Radiomic features that carry prognostic value have been identified in GBM patients, such as contrast information from co-occurring regions on FLAIR and T2-weighted images [123] as well as diffusion time, distance of tumor from the ventricles, T1 and/or T2 intensities in the enhancing and non-enhancing tumor, and peak height of the perfusion signal [124]. In addition, radiomics can be used to predict tumor histology with an accuracy and sensitivity of ≥ 85% and specificity ≥ 79% [125] as well as treatment outcome [122]. In brain metastases, the combination of five radiomic features from T1-weighted post-contrast and T2-weighted sequences has been shown to differentiate between radiation necrosis and progressive disease with an accuracy of 73% and an AUC of 0.73 [126]. “Radiogenomics,” an extension of radiomics that describes the association between imaging features and underlying molecular tumor characteristics, may enable non-invasive prediction of molecular gene expression profiles (e.g., TP53, EGFR, NF1, and IDH1) and molecular subtypes (e.g., classical, mesenchymal, proneural, and neural) in GBM [124, 127, 128]. For instance, EGFR mutations could be predicted by the ratio of necrotic-to-contrast-enhancing volume with an AUC of 0.68, while PDGFR amplifications could be predicted by the ratio of FLAIR hyperintensity-to-total tumor volume (AUC 0.72) [128]. In another study, the overall accuracy to predict GBM subtype was 76%, with AUCs ranging from 0.75 to 0.92 for individual subtypes [124]. As experience with these approaches improves, the predictive value of radiomics and radiogenomics will continue to increase.

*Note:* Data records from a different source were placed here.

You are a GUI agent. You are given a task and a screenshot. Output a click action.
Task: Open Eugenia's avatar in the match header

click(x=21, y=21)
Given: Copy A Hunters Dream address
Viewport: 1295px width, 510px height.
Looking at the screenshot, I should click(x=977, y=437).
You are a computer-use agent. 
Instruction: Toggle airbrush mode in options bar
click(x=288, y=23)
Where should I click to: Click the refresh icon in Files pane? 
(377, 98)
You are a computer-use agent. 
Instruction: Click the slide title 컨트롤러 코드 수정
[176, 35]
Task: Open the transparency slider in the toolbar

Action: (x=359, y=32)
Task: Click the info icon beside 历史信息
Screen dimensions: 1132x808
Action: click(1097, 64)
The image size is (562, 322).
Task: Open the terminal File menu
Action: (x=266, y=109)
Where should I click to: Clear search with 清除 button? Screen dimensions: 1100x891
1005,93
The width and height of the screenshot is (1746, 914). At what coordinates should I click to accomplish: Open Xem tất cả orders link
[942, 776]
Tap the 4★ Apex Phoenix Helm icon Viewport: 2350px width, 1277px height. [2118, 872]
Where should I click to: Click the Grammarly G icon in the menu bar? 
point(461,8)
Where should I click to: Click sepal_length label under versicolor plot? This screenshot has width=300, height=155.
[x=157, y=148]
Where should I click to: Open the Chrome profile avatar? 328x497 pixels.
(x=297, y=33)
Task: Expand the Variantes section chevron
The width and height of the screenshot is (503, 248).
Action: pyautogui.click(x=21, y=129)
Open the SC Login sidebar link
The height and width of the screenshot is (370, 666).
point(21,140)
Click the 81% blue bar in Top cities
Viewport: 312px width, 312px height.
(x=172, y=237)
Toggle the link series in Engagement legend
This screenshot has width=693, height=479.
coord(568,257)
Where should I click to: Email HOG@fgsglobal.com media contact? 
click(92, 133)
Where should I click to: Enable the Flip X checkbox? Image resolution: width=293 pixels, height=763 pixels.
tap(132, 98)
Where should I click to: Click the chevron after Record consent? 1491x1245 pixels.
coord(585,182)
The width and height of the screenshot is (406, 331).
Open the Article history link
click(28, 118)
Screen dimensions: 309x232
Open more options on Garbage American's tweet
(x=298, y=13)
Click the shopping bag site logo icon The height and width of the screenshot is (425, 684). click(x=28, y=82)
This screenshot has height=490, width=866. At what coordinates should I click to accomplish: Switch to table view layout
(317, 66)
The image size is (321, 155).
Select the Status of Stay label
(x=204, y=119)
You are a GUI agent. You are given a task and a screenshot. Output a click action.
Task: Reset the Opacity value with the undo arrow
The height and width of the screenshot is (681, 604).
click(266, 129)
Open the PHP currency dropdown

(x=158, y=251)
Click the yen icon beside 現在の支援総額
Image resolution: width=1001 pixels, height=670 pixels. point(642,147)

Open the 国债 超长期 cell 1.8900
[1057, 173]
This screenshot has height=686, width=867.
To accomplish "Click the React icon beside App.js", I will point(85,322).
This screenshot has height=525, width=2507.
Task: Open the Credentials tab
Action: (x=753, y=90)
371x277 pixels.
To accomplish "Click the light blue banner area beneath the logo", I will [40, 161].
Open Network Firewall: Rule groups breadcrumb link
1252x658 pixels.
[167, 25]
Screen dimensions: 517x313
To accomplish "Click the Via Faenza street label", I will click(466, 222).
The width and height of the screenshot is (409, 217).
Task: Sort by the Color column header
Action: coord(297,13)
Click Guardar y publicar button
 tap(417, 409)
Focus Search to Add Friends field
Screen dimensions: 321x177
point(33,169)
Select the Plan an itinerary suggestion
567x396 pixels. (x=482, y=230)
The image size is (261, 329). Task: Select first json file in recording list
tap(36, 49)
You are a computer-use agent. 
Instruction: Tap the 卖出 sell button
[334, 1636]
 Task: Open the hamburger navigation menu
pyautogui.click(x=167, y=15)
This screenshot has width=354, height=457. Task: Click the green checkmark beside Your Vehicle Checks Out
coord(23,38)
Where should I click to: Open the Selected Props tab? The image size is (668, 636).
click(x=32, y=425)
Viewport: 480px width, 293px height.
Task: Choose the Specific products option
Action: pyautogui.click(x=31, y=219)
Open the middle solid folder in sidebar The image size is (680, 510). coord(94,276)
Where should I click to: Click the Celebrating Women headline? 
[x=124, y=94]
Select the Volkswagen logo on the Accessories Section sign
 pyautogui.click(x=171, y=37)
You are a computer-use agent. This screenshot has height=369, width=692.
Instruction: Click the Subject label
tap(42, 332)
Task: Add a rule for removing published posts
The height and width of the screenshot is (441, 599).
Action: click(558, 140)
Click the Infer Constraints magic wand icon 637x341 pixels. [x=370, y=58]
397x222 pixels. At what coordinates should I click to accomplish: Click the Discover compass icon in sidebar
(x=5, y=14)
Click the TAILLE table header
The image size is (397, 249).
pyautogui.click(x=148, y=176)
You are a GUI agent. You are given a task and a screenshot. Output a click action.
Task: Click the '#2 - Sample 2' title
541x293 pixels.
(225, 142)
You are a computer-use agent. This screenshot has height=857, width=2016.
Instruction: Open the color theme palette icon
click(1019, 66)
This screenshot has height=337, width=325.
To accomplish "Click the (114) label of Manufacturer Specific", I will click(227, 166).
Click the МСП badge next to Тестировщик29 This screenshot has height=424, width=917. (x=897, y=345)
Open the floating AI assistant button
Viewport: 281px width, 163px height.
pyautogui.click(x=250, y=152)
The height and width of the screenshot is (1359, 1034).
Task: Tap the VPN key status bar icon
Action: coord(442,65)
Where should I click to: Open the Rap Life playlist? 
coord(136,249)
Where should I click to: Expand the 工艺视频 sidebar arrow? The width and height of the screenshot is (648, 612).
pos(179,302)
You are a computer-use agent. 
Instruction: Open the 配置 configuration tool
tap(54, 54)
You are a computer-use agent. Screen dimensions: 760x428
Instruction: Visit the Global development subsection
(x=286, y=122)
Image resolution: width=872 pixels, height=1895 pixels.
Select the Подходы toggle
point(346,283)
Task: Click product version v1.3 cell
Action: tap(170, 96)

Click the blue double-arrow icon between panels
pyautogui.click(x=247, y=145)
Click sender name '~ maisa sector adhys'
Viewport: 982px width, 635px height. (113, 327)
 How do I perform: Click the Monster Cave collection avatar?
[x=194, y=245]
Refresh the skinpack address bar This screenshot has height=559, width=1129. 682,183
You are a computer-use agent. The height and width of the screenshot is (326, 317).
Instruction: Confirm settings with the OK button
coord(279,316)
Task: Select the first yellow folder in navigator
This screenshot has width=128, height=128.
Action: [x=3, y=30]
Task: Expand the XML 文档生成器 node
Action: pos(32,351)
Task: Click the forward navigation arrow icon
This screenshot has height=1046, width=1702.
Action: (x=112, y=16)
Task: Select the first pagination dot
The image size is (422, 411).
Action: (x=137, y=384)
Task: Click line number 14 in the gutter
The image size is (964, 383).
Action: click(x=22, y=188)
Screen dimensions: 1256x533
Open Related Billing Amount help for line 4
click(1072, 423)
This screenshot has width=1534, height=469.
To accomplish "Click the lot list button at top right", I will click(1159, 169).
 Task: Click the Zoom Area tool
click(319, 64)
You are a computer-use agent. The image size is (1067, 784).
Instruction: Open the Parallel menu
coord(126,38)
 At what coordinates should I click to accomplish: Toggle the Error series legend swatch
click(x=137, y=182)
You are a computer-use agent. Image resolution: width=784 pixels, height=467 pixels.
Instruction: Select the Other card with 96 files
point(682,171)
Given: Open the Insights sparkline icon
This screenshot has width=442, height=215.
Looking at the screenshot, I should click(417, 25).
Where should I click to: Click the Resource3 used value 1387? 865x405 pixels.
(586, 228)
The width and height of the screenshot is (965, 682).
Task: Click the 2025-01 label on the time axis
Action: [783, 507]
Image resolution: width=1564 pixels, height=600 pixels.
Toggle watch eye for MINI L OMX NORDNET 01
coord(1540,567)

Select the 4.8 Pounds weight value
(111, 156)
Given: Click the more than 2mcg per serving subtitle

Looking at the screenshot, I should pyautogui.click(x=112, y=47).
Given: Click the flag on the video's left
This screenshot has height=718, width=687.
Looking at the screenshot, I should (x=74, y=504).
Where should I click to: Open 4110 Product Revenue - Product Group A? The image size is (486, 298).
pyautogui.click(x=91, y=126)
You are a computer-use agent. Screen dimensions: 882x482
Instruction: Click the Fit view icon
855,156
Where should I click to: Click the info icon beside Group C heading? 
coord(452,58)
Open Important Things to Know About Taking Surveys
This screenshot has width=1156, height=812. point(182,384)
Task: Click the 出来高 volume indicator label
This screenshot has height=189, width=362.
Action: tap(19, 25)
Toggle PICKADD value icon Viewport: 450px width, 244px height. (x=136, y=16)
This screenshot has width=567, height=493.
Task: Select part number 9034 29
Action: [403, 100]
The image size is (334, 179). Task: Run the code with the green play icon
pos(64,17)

Radiomics and machine learning have largely remained research tools thus far, and multiple challenges need to be addressed before they can be integrated in routine clinical care. Radiomic features can be highly sensitive to technical factors, such as imaging acquisition modes and reconstruction parameters. In addition, radiomic feature extraction depends heavily on accurate delineation of tumor ROIs which can be affected by inter-observer variability. Many experts thus advocate for semi-automated or automated segmentation techniques. Furthermore, the reproducibility of radiomic features using test and re-test scans remains to be established [129]. Lastly, how the computer algorithm determines certain patterns and associations between imaging feature and clinical outcome remains an active area of research.